Rentrée littéraire       semaine 3
C'est la rentrée littéraire, le moment pour nous de vous rappeler l'existence de la collection L'Orpailleur dirigée par Christophe Havot chez az'art atelier éditions.

Eliette, est le premier roman de Christophe Havot qui anime ce blog depuis février 2011 et y propose notamment de nombreux textes courts.

image Laurent Maginelle
Extrait (p60 à 62) : 
(...) J’ai poussé les deux vantaux qui constituent la porte principale et qui étaient maintenus par un verrou extérieur. Autrefois, quand la ferme était encore en activité, seul celui du bas était fermé dans la journée pour empêcher les poules et les poulets d’aller y souiller la litière renouvelée régulièrement le matin et changée entièrement au moins une fois par semaine. Et c’est peut-être aussi cette odeur de paille et de bouse de vache et plus encore d’herbe grasse, mâchée et remâchée jusqu’à être complètement vidée de son suc puis expulsée, qui envahit maintenant mes narines.
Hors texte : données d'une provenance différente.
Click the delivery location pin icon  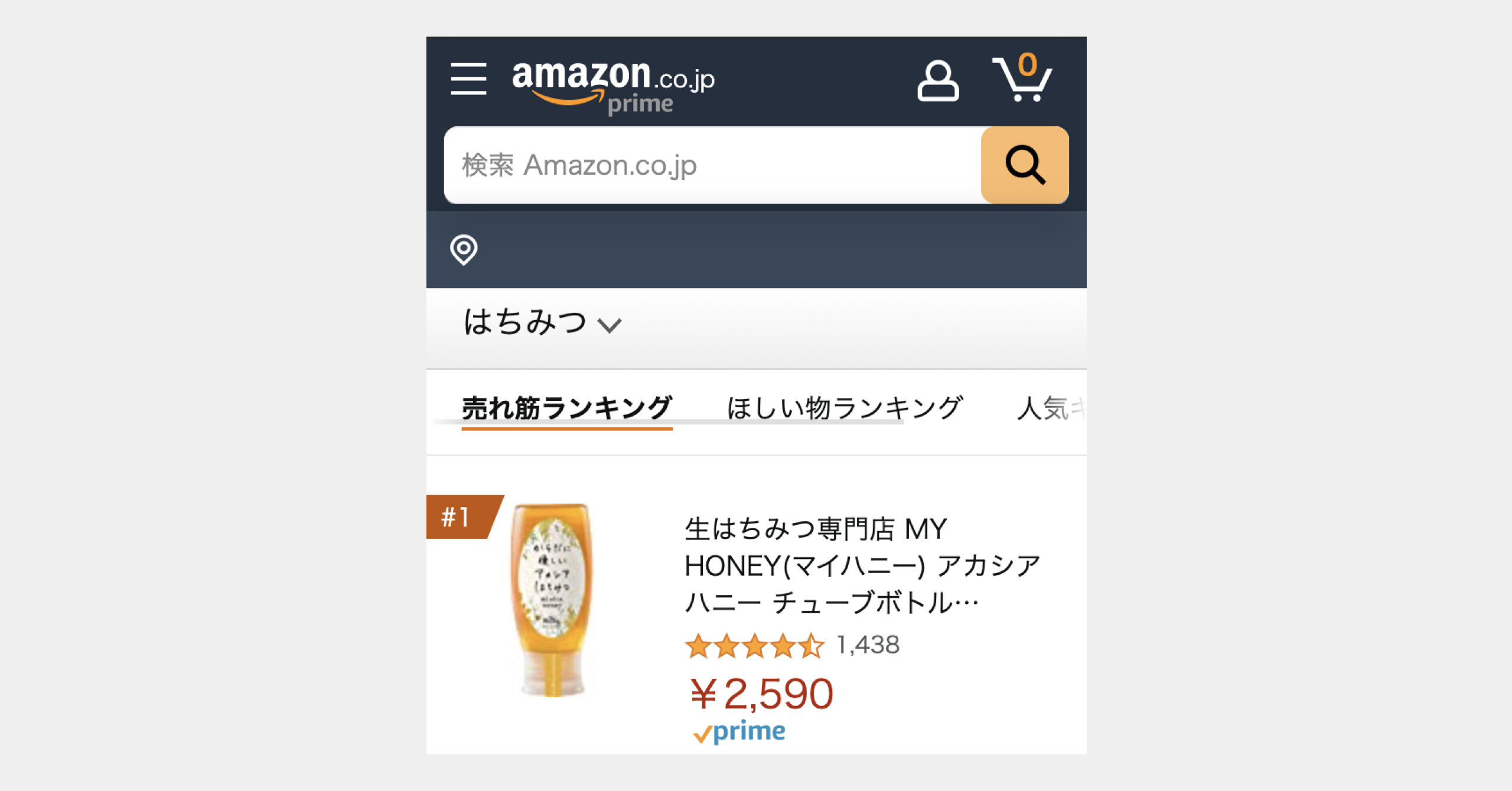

Par endroits les murs s’effritent et je remarque au sol de petits monticules irréguliers de chaux et de ciment qui se sont détachés et que personne n’a jugé bon d’enlever car de toute façon c’est ce qui arrivera à l’étable entière : s’effriter peu à peu pour ne plus être qu’un tas informe et inodore dont il deviendra impossible (et qui s’en soucierait ?) de rétablir la fonction première, et même de l’imaginer ; une ruine parmi d’autres : maison, étable, poulailler, hangar, remise, cellier… tous appelés à perdre en plus de leur existence la nécessité même de ce qui les maintenait debout, leur rôle bien défini, pour n’être plus désignés que par ce terme générique de ruine qui finira par tout recouvrir ici. Les abreuvoirs sont secs, mais en actionnant la plaque de ferraille, comme le faisaient les vaches avec leur museau, un léger filet d’eau suinte et je suppose que le circuit du puits fonctionne encore mais je n’insiste pas. Pour quelque raison obscure, la porte par laquelle circulaient les vaches est barricadée de l’intérieur avec des planches clouées au mur qui renforcent le verrou ; elle a même été consolidée dans le bas avec des morceaux de bois hétéroclites aux couleurs bigarrées et aucun air ne provient de l’extérieur, de ce chemin qui garde encore par endroits l’empreinte des sabots.
    « J’espérais vous trouver là. Que vous ne seriez pas au b… bourg à vous… comme les autres. Enivrer. » Comme je ressors de l’étable et prends bien soin d’en refermer la porte, Eliette apparaît, littéralement une apparition, incongrue en ce lieu et encore plus improbable que la visite que je viens d’effectuer. Elle s’approche de moi. « Vous m’avez dit de passer. » Comme si elle souhaitait se justifier et me tend, avec une légère hésitation, un tremblement imperceptible, la main droite qu’elle sort de la poche de son imperméable. Je la serre dans la mienne et comme elle est maintenant tout proche de moi, je sens passer une fragrance nouvelle, artificielle, d’iode : son parfum. (...)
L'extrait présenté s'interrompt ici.